Questa drastica caduta del mondo delle micro e piccole imprese, rimarca la Cna, chiama evidentemente in causa più fattori ed elementi: le politiche in materia di accesso al credito; di contenimento dei costi per l’energia; di stimolo all’internazionalizzazione e alla digitalizzazione; sulla trasmissione d’impresa; sulla formazione professionale. Aree che pongono in discussione ancora una volta le scelte della Regione, che in materia di artigianato vanta competenza esclusiva.

“È come se ogni anno il nostro territorio avesse visto la chiusura di una fabbrica con 1.300 addetti – commenta il presidente Cna Silvio Calice – senza contare i danni provocati in termini di coesione sociale, territoriale e previdenziale.

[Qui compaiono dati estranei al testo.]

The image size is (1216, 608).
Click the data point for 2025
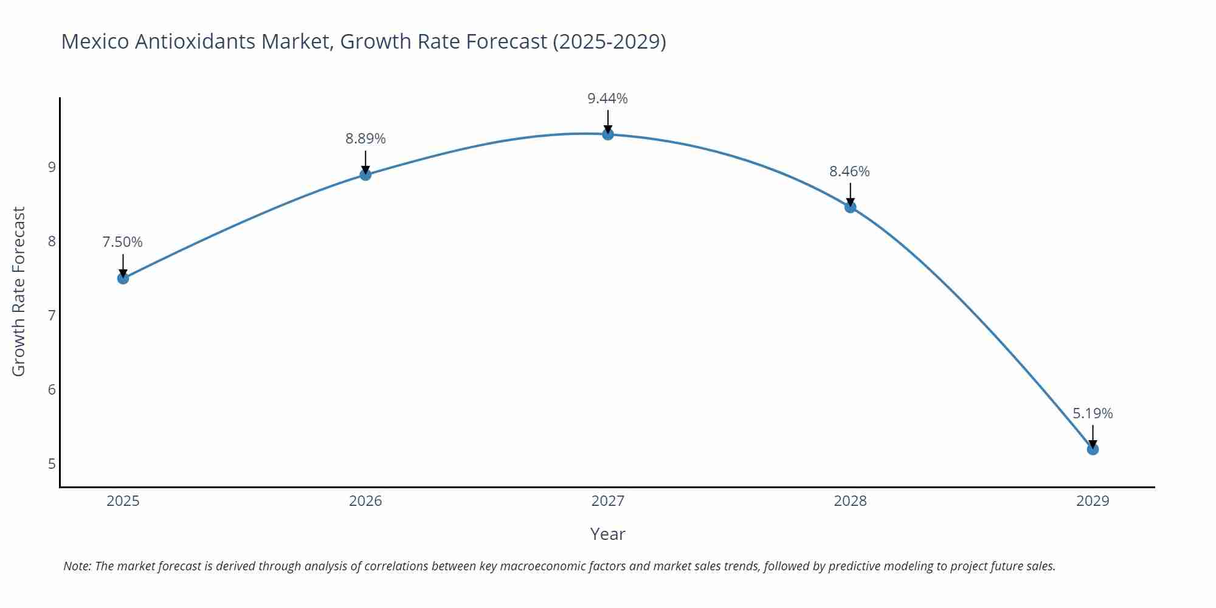(123, 278)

Certo, alla flessione concorrono anche fattori giuridici e cioè le norme tutelano di più le società di capitali rispetto all’artigianato, fatto questo che ne spinge molti a cambiare natura giuridica, ma la spiegazione sta soprattutto nella mancanza di politiche attive a favore delle microimprese”, rimarca.

“La Regione ha competenza esclusiva in materia di artigianato, eppure di una buona legge regionale in vigore da anni resta sin qui applicata solo la prima parte burocratica, non la seconda che contiene norme importanti sulle politiche attive legate a trasmissione d’impresa o altre misure attive. E quanto a grandi progetti come il pnrr – conclude -, anche lì non è previsto nulla a favore del settore”.

“Questi dati negativi – aggiunge il direttore Cna Savino Saraceni – vengono da ancor prima il 2018. Quando un artigiano arriva alla chiusura, vuol dire che le ha provate davvero tutte prima di arrendersi. Ecco, noi vorremmo dalla politica scelte in grado di invertire questa tendenza, un cambio di passo in fatto di metodo: deve crescere il valore della concertazione con il mondo delle imprese e delle loro associazioni, per favorire scelte capaci di aggredire queste tendenze negative”, conclude.